I could go on and on about Samantha and all of the accomplishments she made in her 22 years on Earth. She was an incredible figure skater and cheerleader. She was intelligent beyond belief, which rewarded her with becoming the valedictorian of her graduating class. She got away with breaking dress code in her school, but nobody paid any mind. She was Samantha, after all. She traveled to the Czech Republic in high school, where she made many friends while teaching English and sharing the joy of God with everyone. She never judged anyone, and looked for the good in everyone she encountered. She always approached everything with love and kindness. She had so many friends, with whom she shared so many smiles. That’s who my big sister was.
It’s important to me that I mentioned all of what I said about Samantha, first. Samantha is everything that I mentioned above: hardworking, loving, empathetic, kind, charismatic, and all around amazing. However, there was something beneath the surface that she didn’t want anyone to know about. Samantha had an eating disorder. More specifically, Anorexia Nervosa and Bulimia Nervosa.
We lost Samantha very suddenly back in October of 2010. Exactly two weeks before my eleventh birthday. To say my heart was shattered into a million pieces is an understatement. None of it made sense to me, and I felt extremely empty and lonely inside. It was hard for me to open up about my feelings as a kid, because I just felt numb and confused. Ten years later, I have finally started opening up about it. In fact, I’ve never told anyone this story. Not until, now.

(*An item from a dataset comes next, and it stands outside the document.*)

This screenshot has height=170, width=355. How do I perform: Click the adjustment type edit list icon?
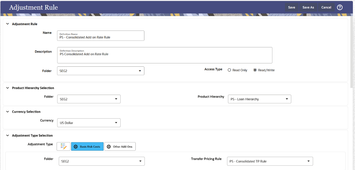pyautogui.click(x=63, y=146)
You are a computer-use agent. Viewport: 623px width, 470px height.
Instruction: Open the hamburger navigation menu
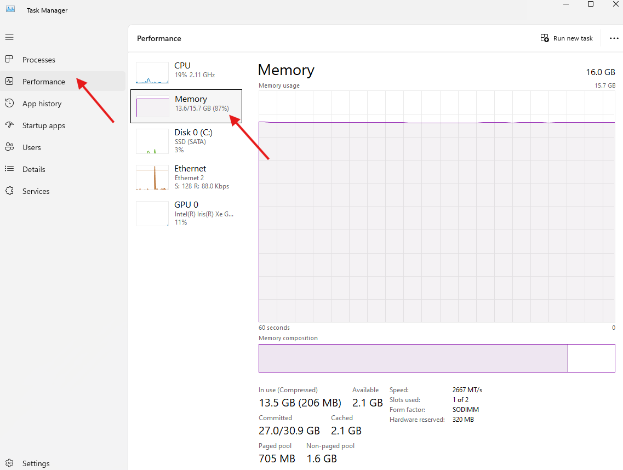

Samantha was beautifully and imperfectly human, and she was struggling very deeply on the inside. She felt like her eating disorder was a secret she had to keep from everyone. While our family did know and used everything we had available to try and help her, she was ashamed and felt like she had to keep it buried away.
I wish I could go back in time and hug her, hold her, and tell her that she’s not alone and that I love her no matter what. I wish I could tell her that it wasn’t her responsibility to be strong for everyone else. That it’s okay for her to take care of herself and let people know she needed help. Vulnerability is a strength, not a weakness.
However, I was only a kid. I didn’t see her as her eating disorder, or even know what an eating disorder was, I saw her as Samantha. I wish I could go back to my childlike perspective, but with so many things unanswered, I started to do more research.
It breaks my heart all over again to see how stigmatized eating disorders still are to this day. If there was more education, awareness and conversation on eating disorders, I feel like my big sister could still be with us. I’ve let myself feel that pain and frustration. Truthfully, I haven’t been able to find the right words for ten years. However, I feel like it’s my time to raise awareness and tell Samantha’s story so that it can potentially help others who feel ashamed of their own mental illness, know that they are not alone.
Samantha might be gone, but I refuse to let her memory and story be forgotten. She fought HARD, and I mean hard, against her eating disorder for nearly a decade. She was incredibly strong, even when she felt weak. She was not her eating disorder, and she did not want to die. Society, media, and medical professionals failed her. But I will be the change for her, and for you reading this. She would want people to know that you are NEVER alone. Your mental illness, eating disorder, does not make you weak. There is a whole community behind you, who’s got your back, and will work hard to never let you down. I will work harder for people like my big sister, and work towards making this world a more inclusive, diverse, loving place for every human and every BODY.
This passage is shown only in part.